The Oregon State Capitol in Salem./ Credit: Zack Frank/Shutterstock

The Oregon Health Authority (OHA) is reporting a significant rise in assisted suicide prescriptions and deaths in the state, a move that comes after authorities in 2022 began allowing out-of-state residents to access the lethal services.

Since the state’s passage of the “Death with Dignity Act” in 1997, assisted suicide numbers have been generally rising there, with a markedly sharp uptick since 2013. OHA on March 20 released its 2023 assisted suicide data summary that reported a considerable increase in suicide prescriptions in 2023. 

The study found that assisted suicide prescriptions in the state rose from 433 in 2022 to 560 last year.

Of those 560 prescriptions, 367 people are known to have died from ingesting the suicide “medications.” This is up from the 304 who died from assisted suicide drugs in Oregon in 2022.

Over half, or 56%, of the assisted suicide deaths were of males, while the vast majority, 82%, were 65 years old and above, although one patient was 29. Sixty-six percent of those given a suicide prescription had cancer.

Nearly all — 92% — said their reason for obtaining the drugs included concern over “loss of autonomy.” Additionally, 82% also reported they were concerned about their “decreasing ability to participate in activities that made life enjoyable” and 64% cited concerns over “loss of dignity.”  

According to the OHA report, only three patients were referred for psychological or psychiatric evaluation, and 154 patients were granted exemptions from the statutory 15-day waiting period.

Just sixty patients, 16%, had a health care provider present when they consumed the suicide drugs.

In all, 2023 saw a nearly 30% increase in assisted suicide prescriptions and a 20% rise in deaths.

This uptick comes after the state passed a law in 2022 dropping its residency requirement for assisted suicide, which made it legal for Oregon doctors to prescribe lethal drugs to people who do not reside in the state. 

The 2023 report said 23 non-Oregon residents utilized the state’s suicide services. However, it noted that this number “may not represent all DWDA deaths from out-of-state residents,” because information on a patient’s state of residence is not collected during the prescription process and OHA does not receive death certificates from other states. 

The state’s relaxation of residency rules was condemned at the time by Oregon Right to Life, which expressed worry that it would mark the start of “death tourism” in Oregon. 

Oregon Right to Life President Lois Anderson said this month, meanwhile, that the state’s assisted suicide laws represent an “appalling lack of care and respect for the lives of Oregonians and those who travel from out of state to receive these death-inducing drugs.”

▶ _Records provided_

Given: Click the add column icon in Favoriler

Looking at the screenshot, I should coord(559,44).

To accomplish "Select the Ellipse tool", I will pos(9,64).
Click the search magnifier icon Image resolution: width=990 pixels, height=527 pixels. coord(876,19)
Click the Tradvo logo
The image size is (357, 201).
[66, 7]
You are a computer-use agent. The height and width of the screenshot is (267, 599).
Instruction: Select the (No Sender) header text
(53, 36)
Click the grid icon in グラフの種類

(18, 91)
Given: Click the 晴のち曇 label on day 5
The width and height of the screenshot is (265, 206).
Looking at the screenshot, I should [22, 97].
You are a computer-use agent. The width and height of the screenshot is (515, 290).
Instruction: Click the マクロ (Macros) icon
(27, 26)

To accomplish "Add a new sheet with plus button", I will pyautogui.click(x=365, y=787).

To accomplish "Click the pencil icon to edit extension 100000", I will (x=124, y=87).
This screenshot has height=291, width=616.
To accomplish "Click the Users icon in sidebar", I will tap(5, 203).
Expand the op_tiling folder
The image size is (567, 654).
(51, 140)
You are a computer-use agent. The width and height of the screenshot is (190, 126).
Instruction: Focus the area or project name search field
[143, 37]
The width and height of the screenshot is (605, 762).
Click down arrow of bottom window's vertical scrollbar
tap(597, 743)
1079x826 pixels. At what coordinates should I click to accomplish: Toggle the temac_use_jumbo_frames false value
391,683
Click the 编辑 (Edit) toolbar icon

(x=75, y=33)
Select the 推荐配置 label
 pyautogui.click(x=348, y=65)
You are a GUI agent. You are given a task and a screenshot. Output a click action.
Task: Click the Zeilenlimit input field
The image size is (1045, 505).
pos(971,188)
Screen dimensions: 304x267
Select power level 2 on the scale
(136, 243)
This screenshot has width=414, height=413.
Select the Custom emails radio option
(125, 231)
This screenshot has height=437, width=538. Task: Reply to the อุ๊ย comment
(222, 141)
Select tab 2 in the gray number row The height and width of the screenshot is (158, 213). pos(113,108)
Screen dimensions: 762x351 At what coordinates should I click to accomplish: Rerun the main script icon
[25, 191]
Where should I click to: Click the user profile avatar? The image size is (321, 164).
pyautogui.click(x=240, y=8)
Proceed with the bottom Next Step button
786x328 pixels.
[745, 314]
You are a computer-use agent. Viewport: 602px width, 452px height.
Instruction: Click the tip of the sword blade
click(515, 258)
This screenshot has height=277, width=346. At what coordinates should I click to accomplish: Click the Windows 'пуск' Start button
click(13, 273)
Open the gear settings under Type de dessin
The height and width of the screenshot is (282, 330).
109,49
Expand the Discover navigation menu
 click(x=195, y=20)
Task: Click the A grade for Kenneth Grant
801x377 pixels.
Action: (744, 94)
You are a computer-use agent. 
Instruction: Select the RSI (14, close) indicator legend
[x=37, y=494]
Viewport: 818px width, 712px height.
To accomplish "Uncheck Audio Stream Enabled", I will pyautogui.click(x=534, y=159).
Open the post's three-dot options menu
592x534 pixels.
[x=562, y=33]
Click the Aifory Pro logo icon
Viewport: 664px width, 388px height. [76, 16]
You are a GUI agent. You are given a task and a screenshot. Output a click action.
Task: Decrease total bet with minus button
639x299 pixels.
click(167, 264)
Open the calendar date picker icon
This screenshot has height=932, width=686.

▶ _Instructions to follow_
Answer these questions from the article on Oregon's assisted suicide data:
(a) How many assisted suicide prescriptions did the state record in 2023?
(b) How many patients were exempted from the statutory 15-day waiting period?
(c) How many non-Oregon residents does the 2023 report say used the state's suicide services?

▶ _Answer area_
(a) 560
(b) 154
(c) 23